[lttng-dev] [rp] [RFC] Readiness for URCU release with RCU lock-free hash table

Wed May 2 11:54:30 EDT 2012

On Wed, May 02, 2012 at 12:16:39AM -0400, Mathieu Desnoyers wrote:
> * Paul E. McKenney (paulmck at linux.vnet.ibm.com) wrote:
> > On Tue, May 01, 2012 at 05:02:06PM -0400, Mathieu Desnoyers wrote:
> > > * Paul E. McKenney (paulmck at linux.vnet.ibm.com) wrote:
> > > > On Tue, May 01, 2012 at 01:41:36PM -0400, Mathieu Desnoyers wrote:
> > > > > * Paul E. McKenney (paulmck at linux.vnet.ibm.com) wrote:
> > > > > > On Tue, May 01, 2012 at 11:21:44AM -0400, Mathieu Desnoyers wrote:
> > > > > > > * Mathieu Desnoyers (mathieu.desnoyers at efficios.com) wrote:
> > > > > > > > * Paul E. McKenney (paulmck at linux.vnet.ibm.com) wrote:
> > > > > > > > > On Tue, May 01, 2012 at 10:16:09AM -0400, Mathieu Desnoyers wrote:
> > > > > > > > > > Hi!
> > > > > > > > > > 
> > > > > > > > > > After 1 year of development, with the last 6-7 months spent polishing
> > > > > > > > > > the API and testing the implementation, I think it is getting about time
> > > > > > > > > > to release the RCU lock-free hash table in a new Userspace RCU version
> > > > > > > > > > (0.7).
> > > > > > > > > > 
> > > > > > > > > > I recently described the guarantees provided by the hash table in more
> > > > > > > > > > detail, and created tests for the uniqueness guarantee for traversals
> > > > > > > > > > performed concurrently with add_unique and add_replace operations. I
> > > > > > > > > > also added test modes that create long hash chains, to test corner-cases
> > > > > > > > > > of the hash table.
> > > > > > > > > > 
> > > > > > > > > > One small thing I wonder is whether we should document that the hash
> > > > > > > > > > table update operations imply full memory barriers ?
> > > > > > > > > 
> > > > > > > > > The Linux kernel's rule seems good here -- if a hash-table operation is
> > > > > > > > > atomic and returns a value, it should imply a full barrier.  So:
> > > > > > > > > 
> > > > > > > > > cds_lfht_new(): No point in claiming barriers -- publishing the
> > > > > > > > > 	pointer to the hash table is where the barriers are important.
> > > > > > > > > 
> > > > > > > > > cds_lfht_destroy(): Ditto.
> > > > > > > > > 
> > > > > > > > > cds_lfht_lookup(): Not an update (let alone an atomic update), no barriers.
> > > > > > > > > 
> > > > > > > > > cds_lfht_next_duplicate(): Ditto.
> > > > > > > > > 
> > > > > > > > > cds_lfht_first(): Ditto.
> > > > > > > > > 
> > > > > > > > > cds_lfht_next(): Ditto.
> > > > > > > > > 
> > > > > > > > > cds_lfht_add(): Atomic update, but no return value, so no barrier
> > > > > > > > > 	implied.
> > > > > > > > 
> > > > > > > > Yep, makes sense.

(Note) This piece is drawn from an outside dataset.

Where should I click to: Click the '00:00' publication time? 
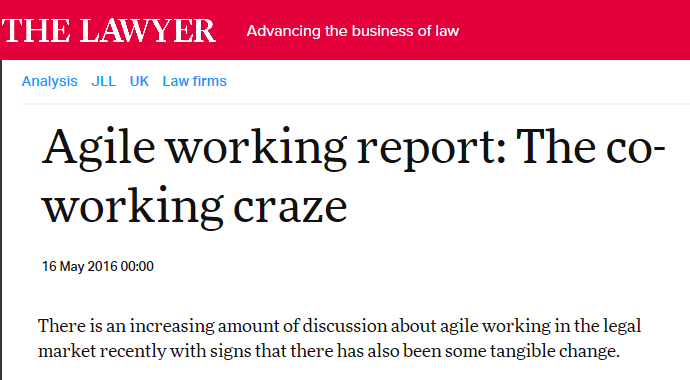click(137, 267)
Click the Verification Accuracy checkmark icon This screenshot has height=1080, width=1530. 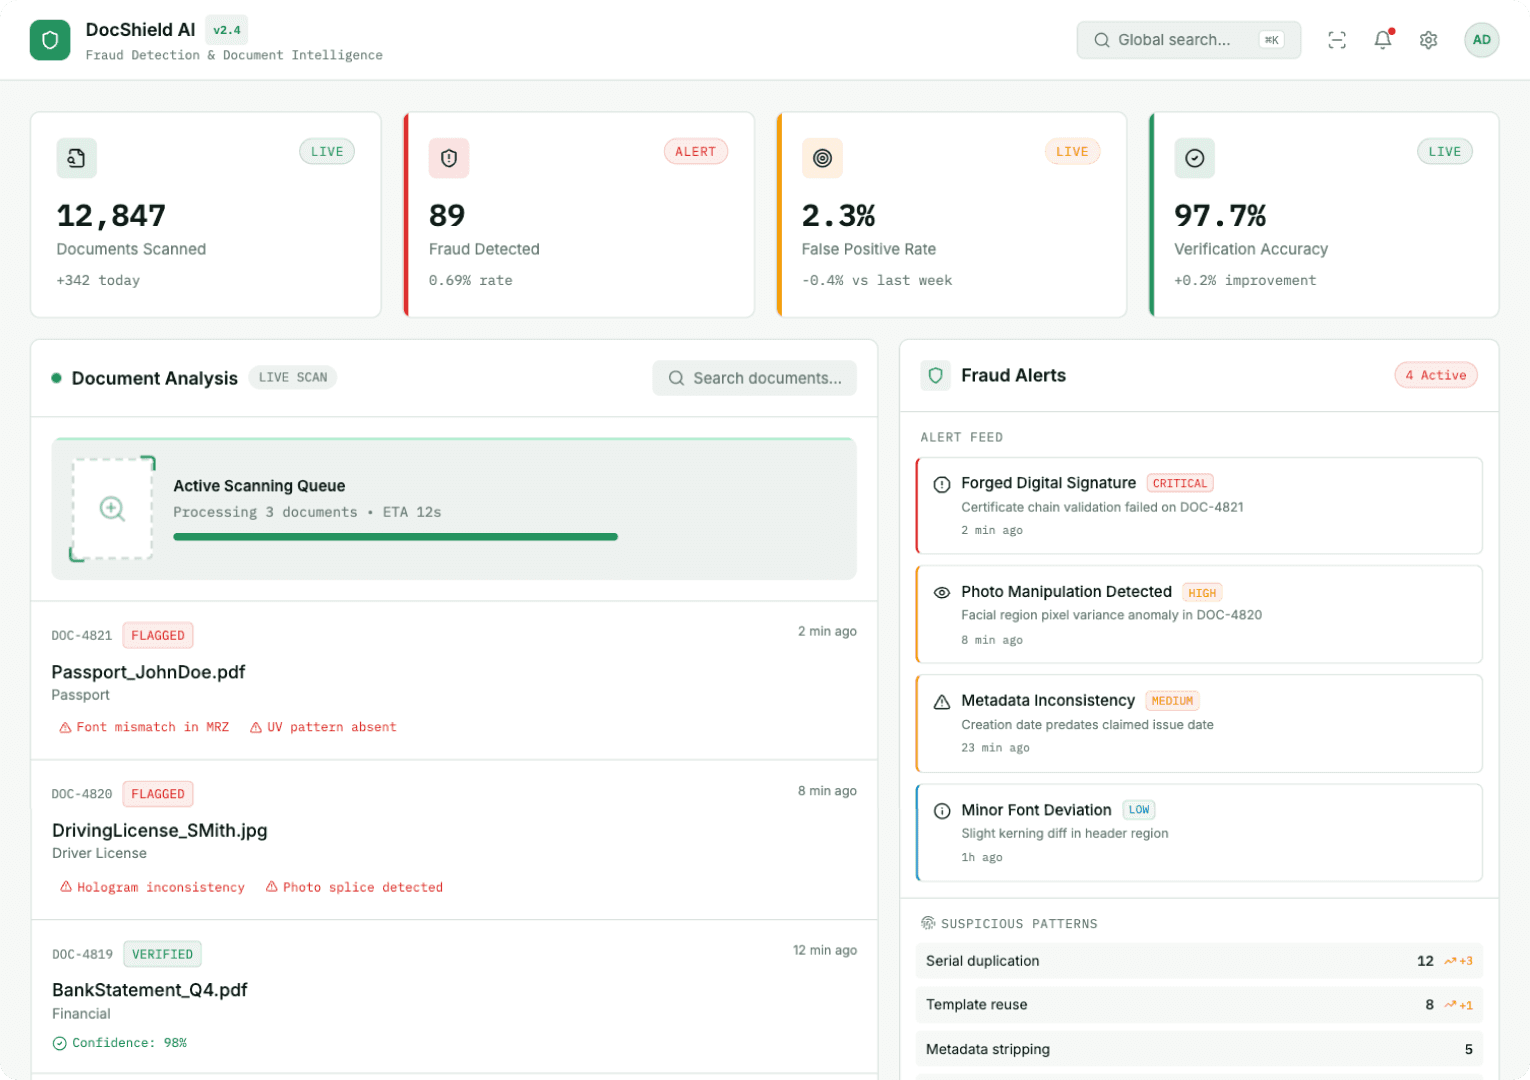point(1194,158)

We use cmpxchg internally to perform the update, but
> > > > > > > > it could make sense to eventually use a cmpxchg that has no memory
> > > > > > > > barriers to perform this update. So I agree on not providing a memory
> > > > > > > > barrier guarantee on the "add" operation, since it does not return any
> > > > > > > > value.
> > > > > > > > 
> > > > > > > > > 
> > > > > > > > > cds_lfht_add_unique(): Atomic update that returns a value, so should
> > > > > > > > > 	imply a full memory barrier.
> > > > > > > > 
> > > > > > > > add_unique is a bit special:
> > > > > > > > 
> > > > > > > > - if it returns the node received as parameter, it means the add
> > > > > > > >   succeeded, which imply an update, and thus a memory barrier.
> > > > > > > 
> > > > > > > Hrm, thinking further: if we make the "add" operation not act as a
> > > > > > > full memory barrier, then the add_unique success should not act as a
> > > > > > > full mb neither.
> > > > > > 
> > > > > > Think of it as being similar to the Linux kernel's atomic_inc() and
> > > > > > atomic_add_return() primitives.  The latter guarantees memory barriers
> > > > > > and the former does not.
> > > > > 
> > > > > I think add/add_unique vs atomic_inc/atomic_add_return are fundamentally
> > > > > different.
> > > > > 
> > > > > atomic_inc:
> > > > >  - input: increment
> > > > >  - output: none
> > > > >  - effect: increment target address value
> > > > > 
> > > > > atomic_add_return:
> > > > >  - input: increment
> > > > >  - output: incremented value
> > > > >  - effect: increment target address value, atomically reading the
> > > > >    resulting value.
> > > > > 
> > > > > hash table add:
> > > > >  - input: new node to add
> > > > >  - output: none
> > > > >  - effect: atomically add the new node into the table
> > > > > 
> > > > > hash table add_unique (success):
> > > > >  - input: new node to add
> > > > >  - output: (we just return whether the operation has succeeded)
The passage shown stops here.